[Taxacom] The economics of biodiversity database initiatives

Stephen Thorpe stephen_thorpe at yahoo.co.nz
Mon Oct 28 17:29:10 CDT 2013

Hi Alastair,
But the problem with CoL is precisely that it is NOT consistent! The same taxa (e.g. species) reappear under different guises (e.g. in different genera), and there is no way of knowing how complete CoL is for any group. It is NOT "the best available single resource ..."

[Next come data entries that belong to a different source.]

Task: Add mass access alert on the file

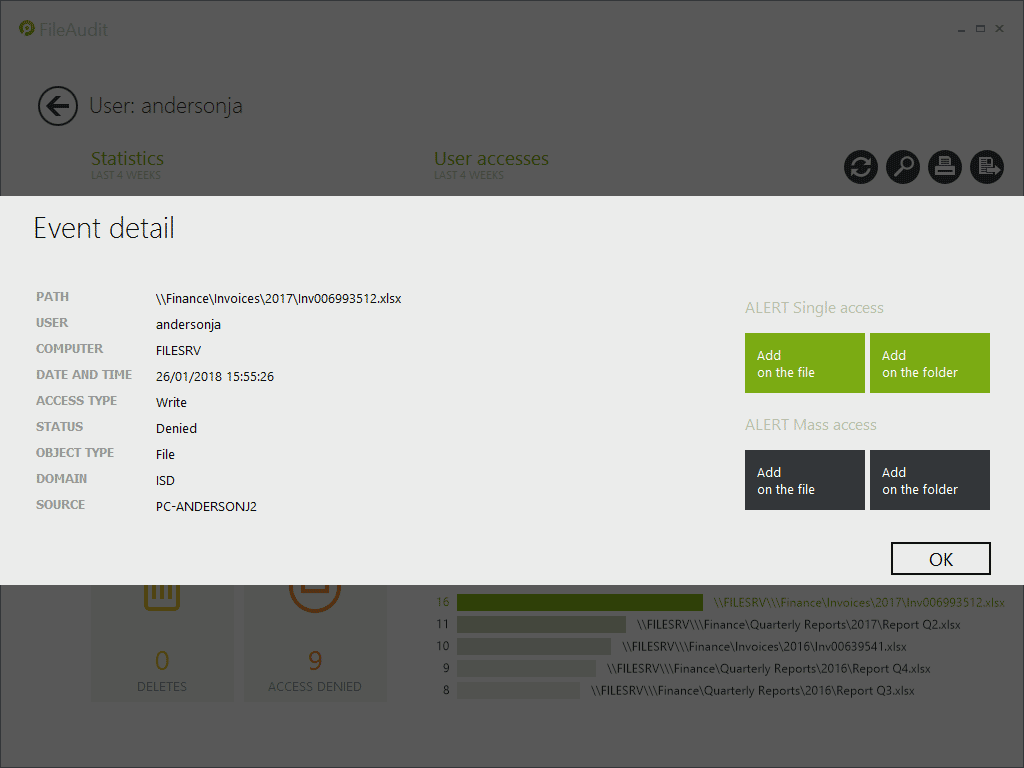Action: (x=804, y=480)
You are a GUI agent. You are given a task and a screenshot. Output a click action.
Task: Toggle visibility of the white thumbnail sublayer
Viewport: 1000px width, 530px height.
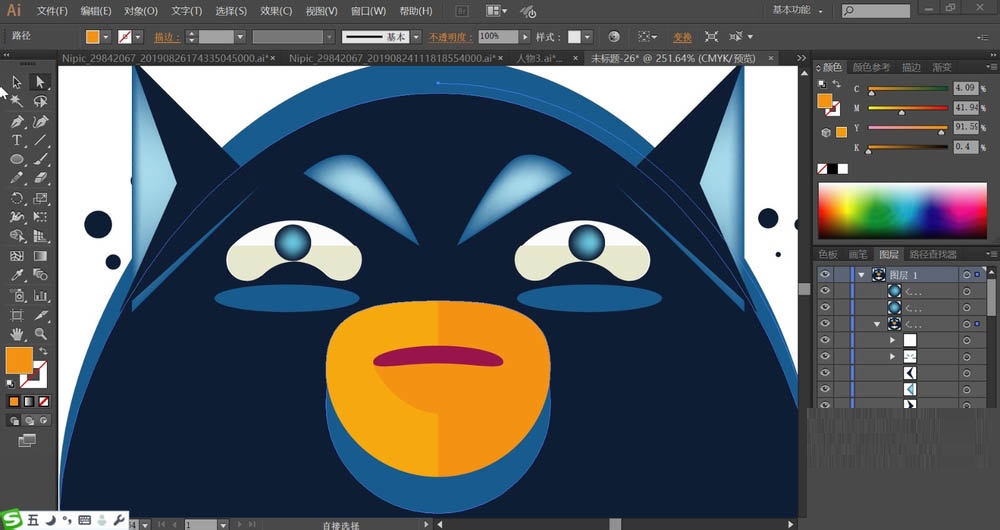(825, 340)
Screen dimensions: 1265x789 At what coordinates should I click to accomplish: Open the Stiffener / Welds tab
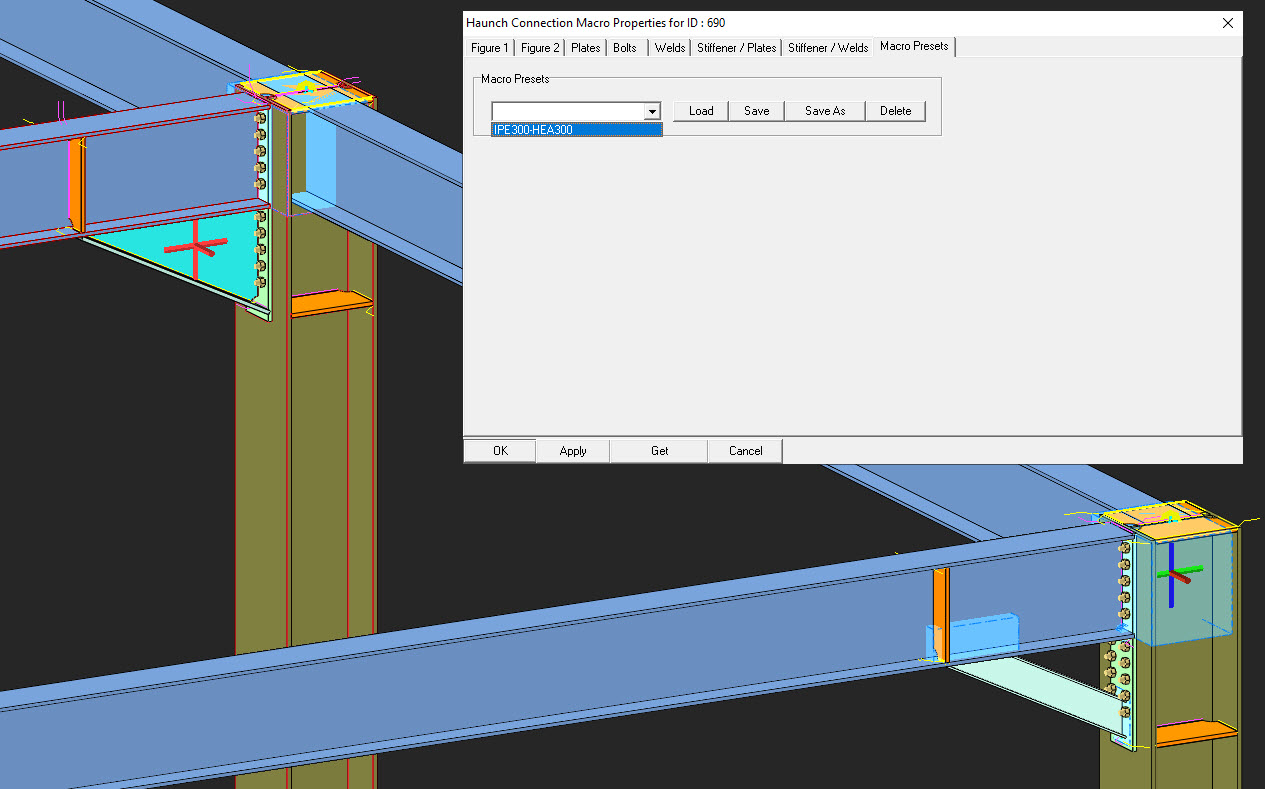tap(828, 48)
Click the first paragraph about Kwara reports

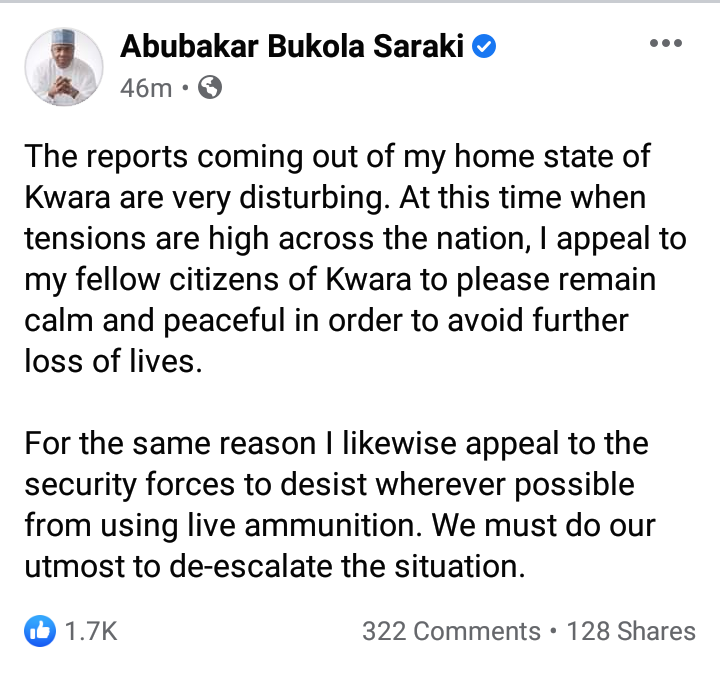click(340, 259)
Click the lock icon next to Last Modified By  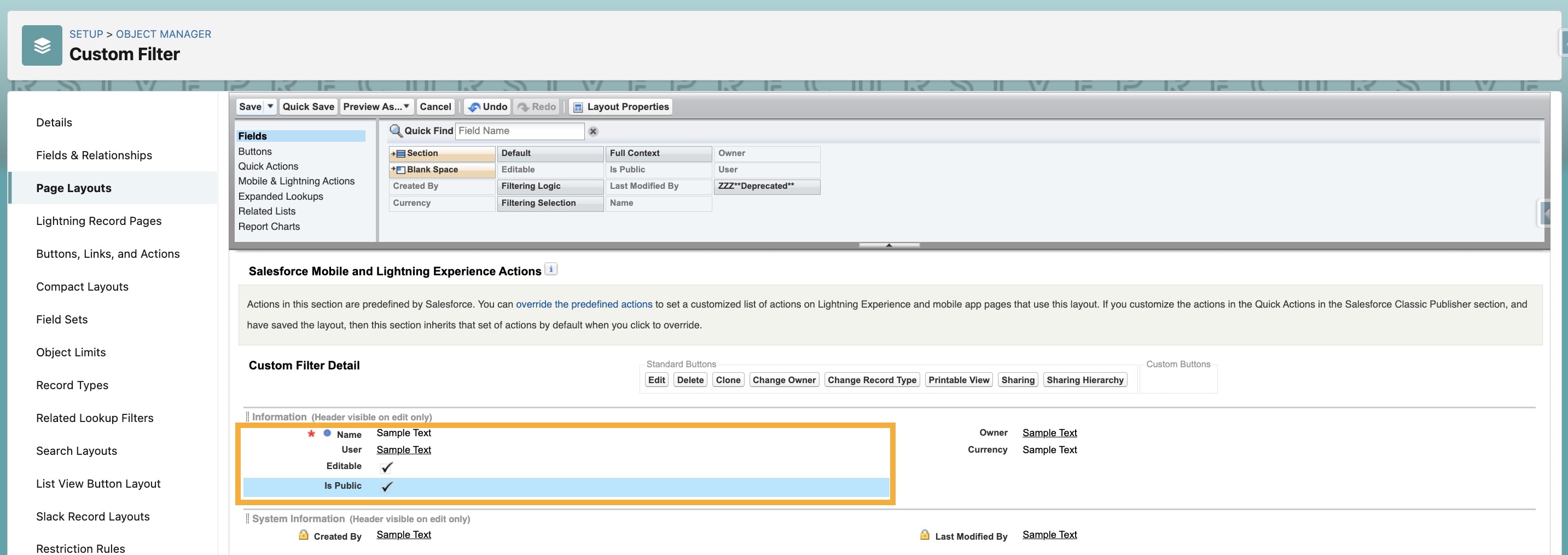pyautogui.click(x=924, y=535)
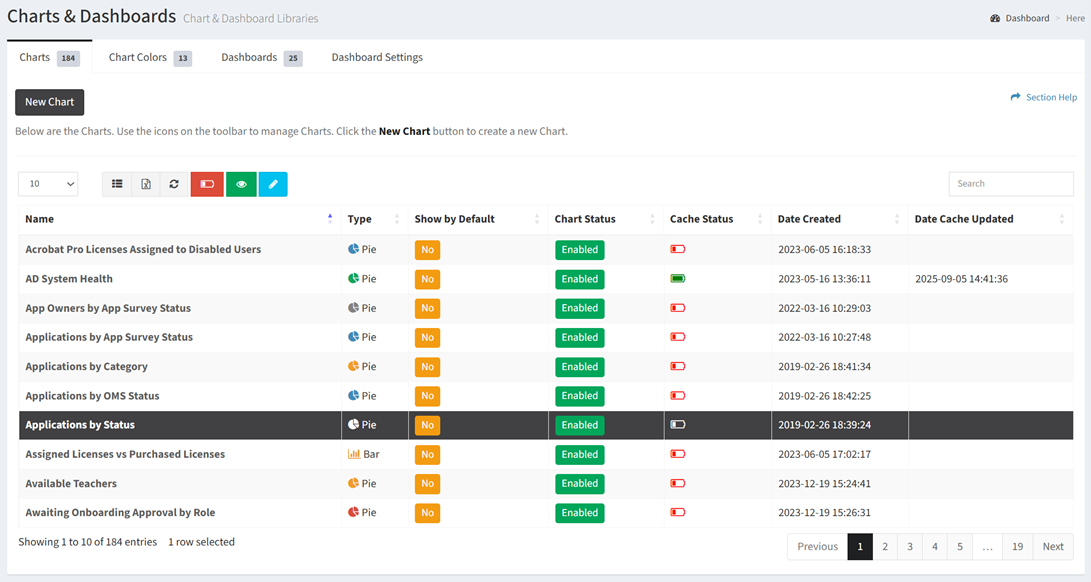
Task: Toggle Enabled status for Applications by Category
Action: [x=579, y=367]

From: Alastair Culham <a.culham at reading.ac.uk>
To: Stephen Thorpe <stephen_thorpe at yahoo.co.nz>; Taxacom <taxacom at mailman.nhm.ku.edu> 
Sent: Tuesday, 29 October 2013 11:26 AM
Subject: RE: [Taxacom] The economics of biodiversity database initiatives

Hi Stephen,

I can see that we differ on this.  To me the value of CoL is not whether or not I agree with the taxonomy used for any individual group but that it is a taxonomic system now used to interrelate data from a range of different biodiversity portals in a consistent way and so make data more discoverable.  It makes no claim to deliver the one correct taxonomic system (should such a thing exist) but it does endeavour to offer a consistent system that others can reference (e.g. annual checklists). The cross mapping tool developed helps to reference one taxonomic system against another and this helps non-expert (and even some expert) users to cross relate data more efficiently.  It's coverage of life is not complete, and is unlikely ever to be, because new species are being named every day, however it is close to 1.5 million accepted named species of about 2 million known and accepted, and covers enough of the world's biota to allow useful large
 scale research projects.  I, as an individual taxonomist, would not claim expert knowledge on 1.5 million species, or even the ca. 300,000 flowering plant species, but I can use the CoL to help me gather data and conduct analyses on groups outside my specialist area because I have sufficient trust in the rating system for data used, and in the panel of experts that deliver their taxonomic opinion largely free of charge for free use by others.  There is an explanation of the rating system at http://www.catalogueoflife.org/col/info/databases. I'm aware of no other initiative that has encompassed such a large body of taxonomic opinion and that is at least partially updated so often.  Both the 4D4Life and i4Life grants included some money to spend on actually doing some of the underlying alpha taxonomic research so i know exactly how difficult it is to get such funding. I'd argue that all of the money was spent on taxonomy, whether delivering
 the infrastructure or revising species groups. However, for much of the development of Catalogue of Life the underlying funding has been like that for many taxonomists, it relied on the goodwill of its host institution to support it between grants.  So CoL is not perfect, makes no claim to be, and is not complete.  However, it remains the best available single resource to find taxonomic opinion on a large variety of living species.  Those records link back to source databases that are much richer in detail than CoL and all entries have a source database for attribution, so you can always check this.  It would be good to make the infrastructure better and it would be good to fund more of the underlying taxonomy.  If there is money to work on the infrastructure I will not refuse that because I don't have money to work on the taxonomy, nor, if there was money for taxonomic revision would I refuse that because I did not have current money for
 infrastructure.  My preference is to develop the two together but money follows trends and the present trend is to mobilize data that are already available.  
CoL is there for those that choose to use it.  I for one would not want to rebuild that from scratch and doubt I could build a system I had more trust in over any reasonable amount of time.  It's a shame you find none of it useful as that suggests you have no trust in the several hundred taxonomists who contribute data.  I would hope that each of them believes in their own work and most have their expertise acknowledged through publication of peer reviewed papers in their specialist groups.  That's the difference between an edited database and a digital aggregator.  However we each make our choices on what to trust, and questioning of the work of others is what drives science forward so doubt is good.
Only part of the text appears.